See also: Will lingering restrictions reduce joy? Setting traveler expectations, in great detail, will be more critical than ever. Travel advisors are expected to benefit from traveler insecurity, and if consumers do turn to advisors rather than booking direct or through an OTA, it will be because they trust advisors to know all that is knowable. They will expect travel advisors to translate the 74 recommendations of the Healthy Sail Panel into plain English and to accurately describe what a cruise with restricted capacity and activity is going to be like. If it’s described accurately, joy is possible. If not, not.
It may be difficult. There are unanswered questions about destinations where the virus may remain untamed. Will India, where unreliable power makes delivering refrigerated vaccines to 1.3 billion people a challenge, fall off the traveler’s map?
Will the fraught aspects of modern society intrude? Economic uncertainty and public health issues will no doubt continue to have a suppressive effect on holiday-making, though they may also act as a governor that makes the initial burst of travel manageable. If everyone who wants to travel could travel simultaneously, everyone’s experience would suffer.
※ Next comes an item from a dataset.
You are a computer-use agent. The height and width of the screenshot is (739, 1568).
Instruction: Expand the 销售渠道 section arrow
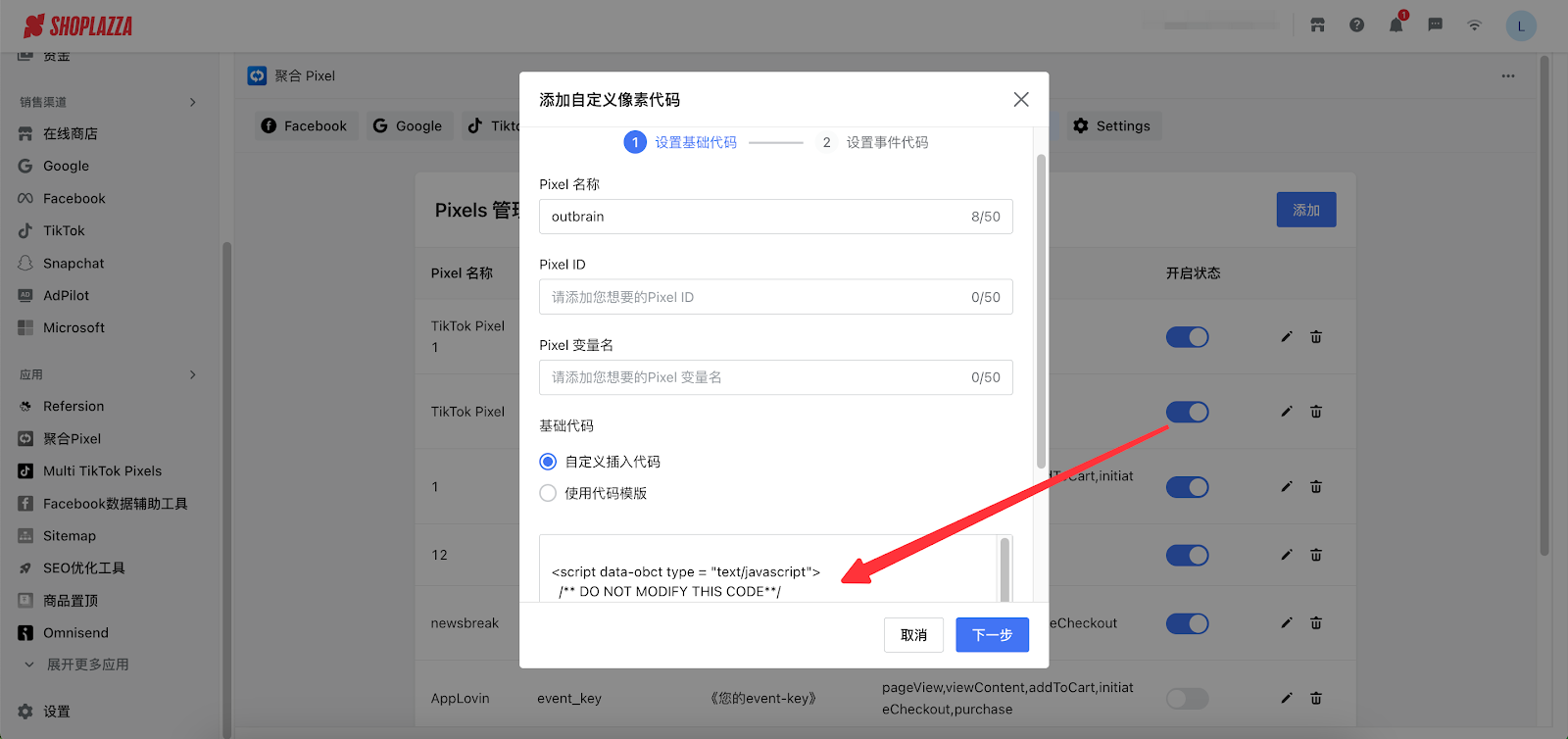coord(192,102)
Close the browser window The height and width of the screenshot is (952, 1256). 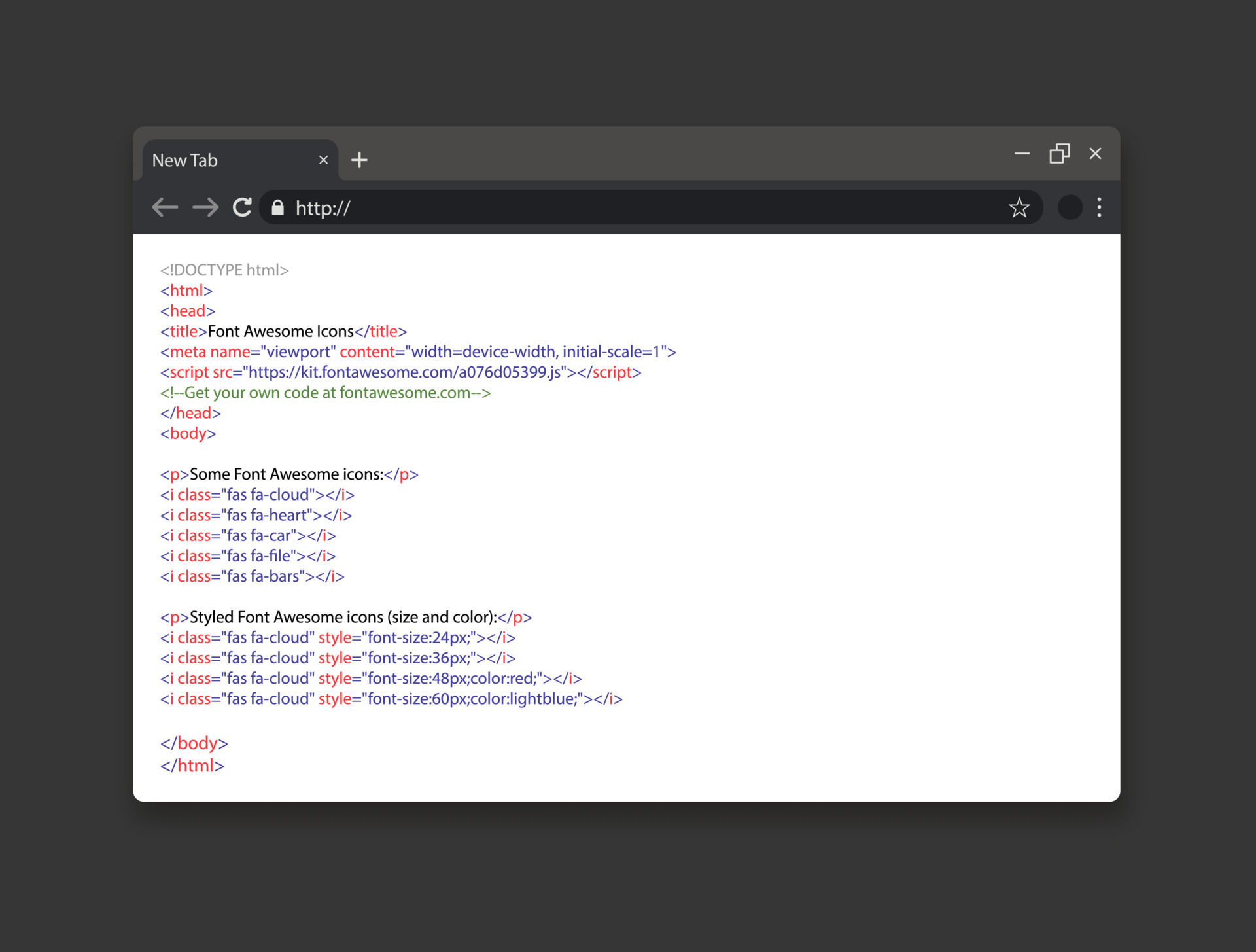(1095, 154)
Most potentially worrisome is the polarity of political views and the passions felt by people on either side of the divide. At home, we can choose our preferred news echo chamber, unfriend those we consider unhinged, Zoom with the like-minded and, generally speaking, keep our distance from people we disagree with.
This is, by the way, a terrible way to live. But here we are.
Will your vacation be ruined by the presence of a MAGA hat on your motorcoach? Overhearing the person sitting behind you expressing relief that Biden is president?
My idealistic solution is that, when setting expectations, tell clients to leave America behind when they leave America. They went abroad to experience something new. They will need to lean into that.